Idem pour le Tchadien Aboubakar:
“J’ai quitté ma région natale parce que j’étais menacé du fait que mon père était un rebelle contre le dictature d’Idriss Déby en 2006. J’ai le sentiment que les autorités françaises me bafouent deux fois : quand elles ont soutenu militairement le régime de Déby contre la rébellion et quand désormais, elle m’empêche de rejoindre l’Angleterre”, conclut-il désabusé.
Ici et là, on dit que certains taxis feraient les passeurs pour quelques dizaines d’euros : la gare de Vintimille est traversée par une série de rumeurs, souvent invérifiables ; 1 000 migrants pourraient débarquer dans les jours à venir ; un migrant érythréen serait parvenu à Paris mais les autorités françaises devraient le reconduire ici, ou encore un groupe d’une vingtaine de Somaliens seraient parvenus courageusement à traverser par la montagne plus au nord… “Ces gens passent comme autrefois dans la montagne. La situation revêt quelque chose d’une autre époque” raconte Angelino, un sexagénaire italien citant aisément Primo Levi et Antonio Gramsci, “Si j’avais encore un peu de courage, avec ma voiture, je les amènerais par les petites routes, comme un pied de nez aux autorités françaises”.
Un sentiment anti-Hollande, parfois même anti-français
Ici, dans la bouche des habitant de Vintimille, un sentiment étrange, anti-Hollande, parfois même anti-français est entretenu par les médias dominants italiens : “Paris rejette l’Italie” titrait par exemple ce matin un quotidien de Gènes.
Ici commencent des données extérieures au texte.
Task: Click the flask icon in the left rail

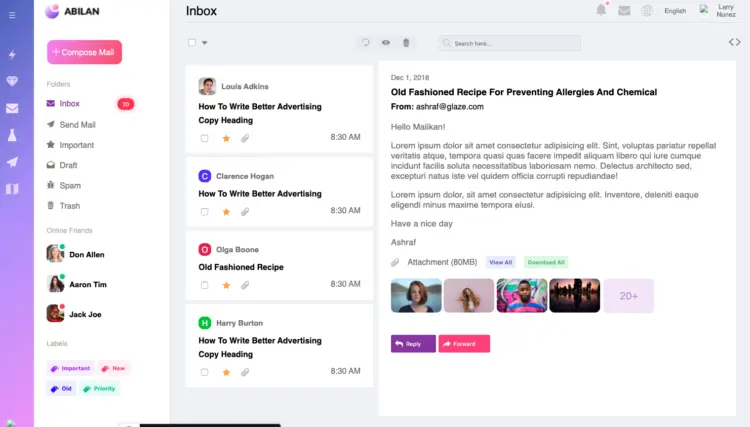Action: coord(12,134)
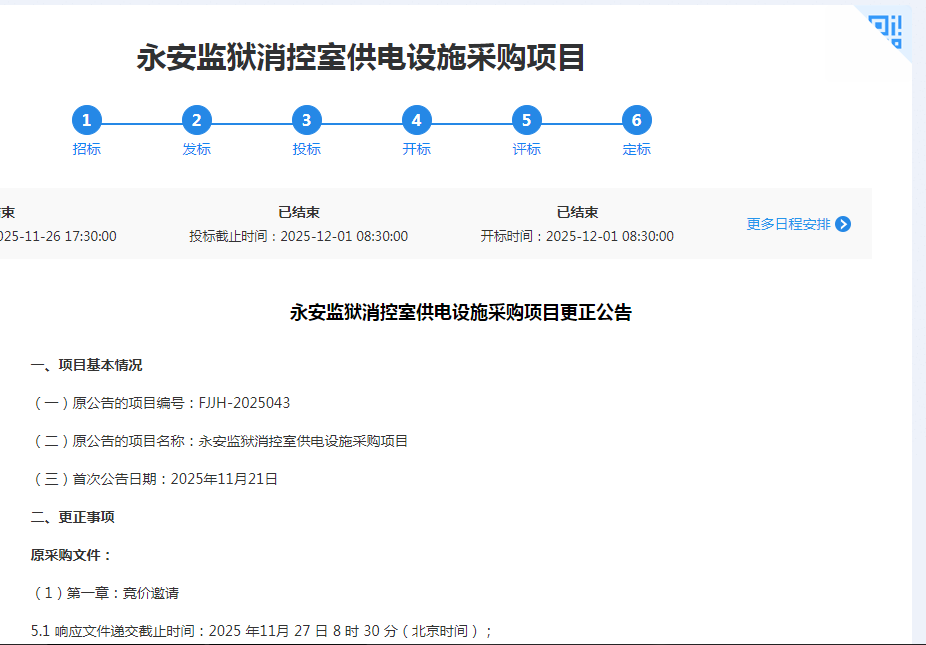The height and width of the screenshot is (645, 926).
Task: Click step 1 circle for 招标
Action: pyautogui.click(x=87, y=121)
En effet, les interpellations de sans-papiers dans une zone transfrontalière sont soumises à la législation européenne que la France persiste à piétiner. Certes, selon les accords de Dublin, les personnes en situation irrégulière doivent être réadmises dans le pays d’où elles viennent, en l’occurrence l’Italie, mais « les contrôles systématiques, comme c’est le cas depuis jeudi sont illégaux dans la mesure où ils nient la notion d’espace Schengen« , explique Laurence Hardoin, avocate et membre de la Cimade.
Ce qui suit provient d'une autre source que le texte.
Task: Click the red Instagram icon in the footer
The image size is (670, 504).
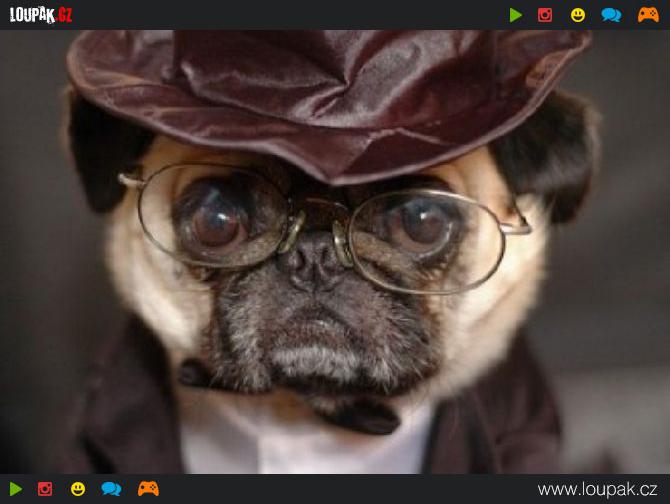Action: 45,489
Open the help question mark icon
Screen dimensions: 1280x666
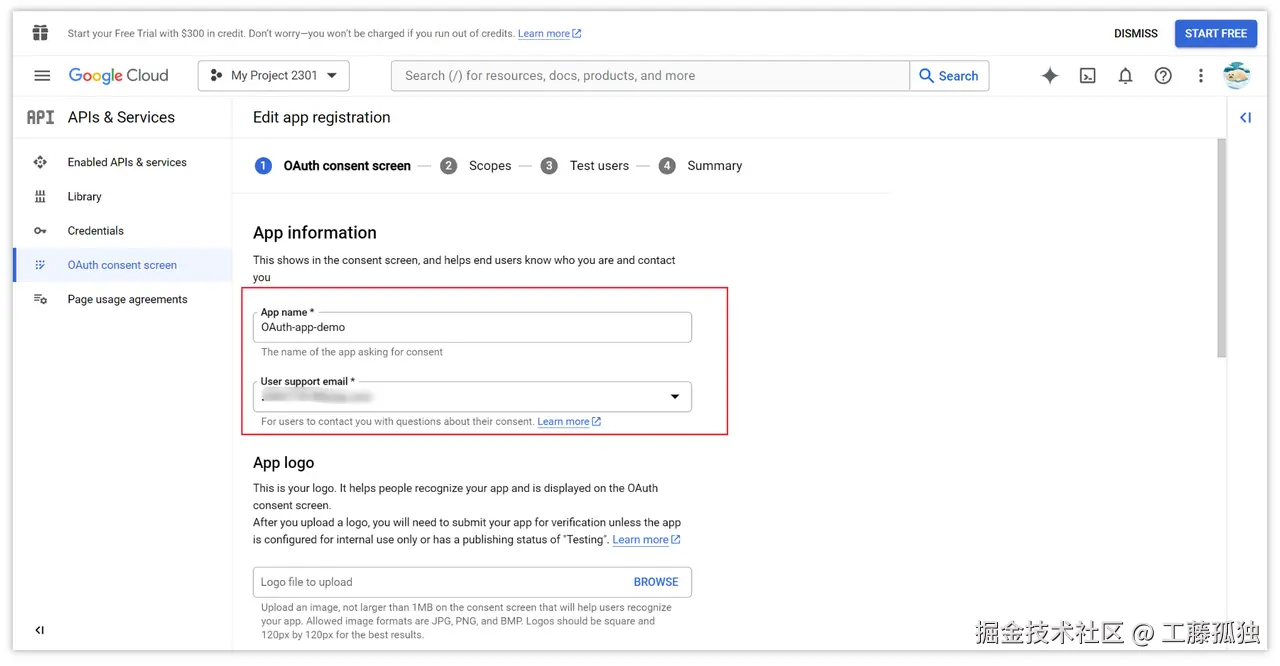pyautogui.click(x=1163, y=75)
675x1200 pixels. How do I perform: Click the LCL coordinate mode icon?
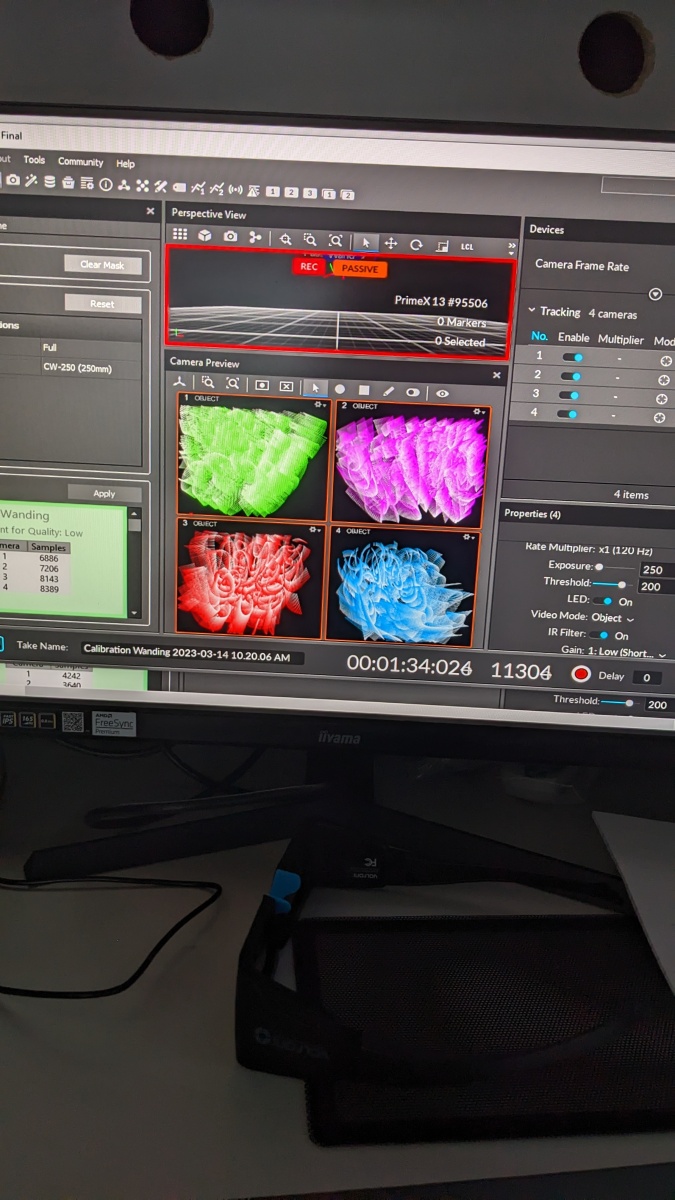(467, 246)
Le préfet des Alpes-Maritimes, Adolphe Colrat, tente de se défendre en évoquant qu’un nombre record de 1 439 migrants illégaux a été appréhendé dans le département (parmi eux, environ un millier auraient été réadmis en Italie). A Vintimille, les déclarations du président du Conseil, Matteo Renzi, occupent toutes les conversations, à savoir l’exigence de “plus de solidarité de la part des États membres de l’Union européenne”. Renzi menace même d’un « un plan B« , une régularisation tous les migrants présents en Italie, ce qui leur permettrait de gagner légalement le reste de l’Europe. La visite, cette semaine, de François Hollande en Italie, clarifiera peut être le bras de fer de l’Italie et des autorités françaises.